Could you write out, word for word, only the lines from the one containing "Portfolio [tab] (168, 315)" through the last line of the data below?
:: Exercise materials ::
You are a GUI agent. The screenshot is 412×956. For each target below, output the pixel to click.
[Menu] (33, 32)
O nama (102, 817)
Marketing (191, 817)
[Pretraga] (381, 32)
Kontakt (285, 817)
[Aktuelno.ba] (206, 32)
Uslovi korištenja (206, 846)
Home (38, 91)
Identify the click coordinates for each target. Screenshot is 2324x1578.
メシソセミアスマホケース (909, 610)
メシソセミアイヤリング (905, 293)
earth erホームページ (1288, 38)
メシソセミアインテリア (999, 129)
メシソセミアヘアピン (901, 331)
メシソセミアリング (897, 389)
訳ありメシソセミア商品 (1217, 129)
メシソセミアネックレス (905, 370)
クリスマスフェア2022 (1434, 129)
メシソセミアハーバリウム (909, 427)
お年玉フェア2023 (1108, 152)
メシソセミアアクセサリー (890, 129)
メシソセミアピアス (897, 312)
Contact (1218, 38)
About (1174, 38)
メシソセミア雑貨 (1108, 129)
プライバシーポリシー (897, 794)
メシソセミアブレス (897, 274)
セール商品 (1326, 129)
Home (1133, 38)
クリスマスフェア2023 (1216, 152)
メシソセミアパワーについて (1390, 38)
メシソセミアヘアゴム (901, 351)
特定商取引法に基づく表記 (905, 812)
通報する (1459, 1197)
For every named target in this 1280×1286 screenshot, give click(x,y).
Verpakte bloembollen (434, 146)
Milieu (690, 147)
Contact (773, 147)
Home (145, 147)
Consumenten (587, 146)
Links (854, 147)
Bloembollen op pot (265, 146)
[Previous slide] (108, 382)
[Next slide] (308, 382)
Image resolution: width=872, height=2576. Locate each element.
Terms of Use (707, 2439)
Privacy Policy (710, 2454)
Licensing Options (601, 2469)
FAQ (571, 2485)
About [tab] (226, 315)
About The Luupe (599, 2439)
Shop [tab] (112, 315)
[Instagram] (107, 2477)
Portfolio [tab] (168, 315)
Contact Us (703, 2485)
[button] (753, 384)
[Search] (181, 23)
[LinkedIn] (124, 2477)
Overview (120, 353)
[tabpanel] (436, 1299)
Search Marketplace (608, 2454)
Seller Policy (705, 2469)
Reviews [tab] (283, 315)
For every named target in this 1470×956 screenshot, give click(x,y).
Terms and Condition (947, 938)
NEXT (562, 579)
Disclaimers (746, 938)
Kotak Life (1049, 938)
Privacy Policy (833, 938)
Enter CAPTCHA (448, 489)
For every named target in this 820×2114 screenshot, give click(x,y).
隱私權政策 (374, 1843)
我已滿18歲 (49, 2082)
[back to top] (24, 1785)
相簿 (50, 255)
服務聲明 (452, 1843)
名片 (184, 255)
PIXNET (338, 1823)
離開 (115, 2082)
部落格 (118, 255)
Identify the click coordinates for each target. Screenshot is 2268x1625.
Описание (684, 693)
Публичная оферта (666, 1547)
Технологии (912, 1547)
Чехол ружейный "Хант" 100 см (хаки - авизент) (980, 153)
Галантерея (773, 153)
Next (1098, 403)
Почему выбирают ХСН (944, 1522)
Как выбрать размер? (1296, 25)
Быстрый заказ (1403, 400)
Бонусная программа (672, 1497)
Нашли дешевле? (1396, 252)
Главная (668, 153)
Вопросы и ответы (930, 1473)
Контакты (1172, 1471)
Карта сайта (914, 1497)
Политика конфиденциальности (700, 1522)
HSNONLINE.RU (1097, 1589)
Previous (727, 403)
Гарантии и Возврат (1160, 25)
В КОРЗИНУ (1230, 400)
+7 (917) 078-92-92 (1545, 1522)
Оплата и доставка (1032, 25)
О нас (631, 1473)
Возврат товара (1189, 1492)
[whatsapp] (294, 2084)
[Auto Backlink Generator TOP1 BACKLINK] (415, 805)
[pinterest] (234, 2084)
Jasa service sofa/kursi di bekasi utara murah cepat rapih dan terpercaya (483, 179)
:::
| Solution for this exercise |
Portfolio [tab] (168, 315)
Contact Us (703, 2485)
[button] (753, 384)
[Search] (181, 23)
[LinkedIn] (124, 2477)
Overview (120, 353)
[tabpanel] (436, 1299)
Search Marketplace (608, 2454)
Seller Policy (705, 2469)
Reviews [tab] (283, 315)
For every named target in this 1470×956 screenshot, give click(x,y).
Terms and Condition (947, 938)
NEXT (562, 579)
Disclaimers (746, 938)
Kotak Life (1049, 938)
Privacy Policy (833, 938)
Enter CAPTCHA (448, 489)
For every named target in this 820×2114 screenshot, give click(x,y).
隱私權政策 (374, 1843)
我已滿18歲 (49, 2082)
[back to top] (24, 1785)
相簿 (50, 255)
服務聲明 (452, 1843)
名片 (184, 255)
PIXNET (338, 1823)
離開 (115, 2082)
部落格 (118, 255)
Identify the click coordinates for each target. Screenshot is 2268x1625.
Описание (684, 693)
Публичная оферта (666, 1547)
Технологии (912, 1547)
Чехол ружейный "Хант" 100 см (хаки - авизент) (980, 153)
Галантерея (773, 153)
Next (1098, 403)
Почему выбирают ХСН (944, 1522)
Как выбрать размер? (1296, 25)
Быстрый заказ (1403, 400)
Бонусная программа (672, 1497)
Нашли дешевле? (1396, 252)
Главная (668, 153)
Вопросы и ответы (930, 1473)
Контакты (1172, 1471)
Карта сайта (914, 1497)
Политика конфиденциальности (700, 1522)
HSNONLINE.RU (1097, 1589)
Previous (727, 403)
Гарантии и Возврат (1160, 25)
В КОРЗИНУ (1230, 400)
+7 (917) 078-92-92 (1545, 1522)
Оплата и доставка (1032, 25)
О нас (631, 1473)
Возврат товара (1189, 1492)
[whatsapp] (294, 2084)
[Auto Backlink Generator TOP1 BACKLINK] (415, 805)
[pinterest] (234, 2084)
Jasa service sofa/kursi di bekasi utara murah cepat rapih dan terpercaya (483, 179)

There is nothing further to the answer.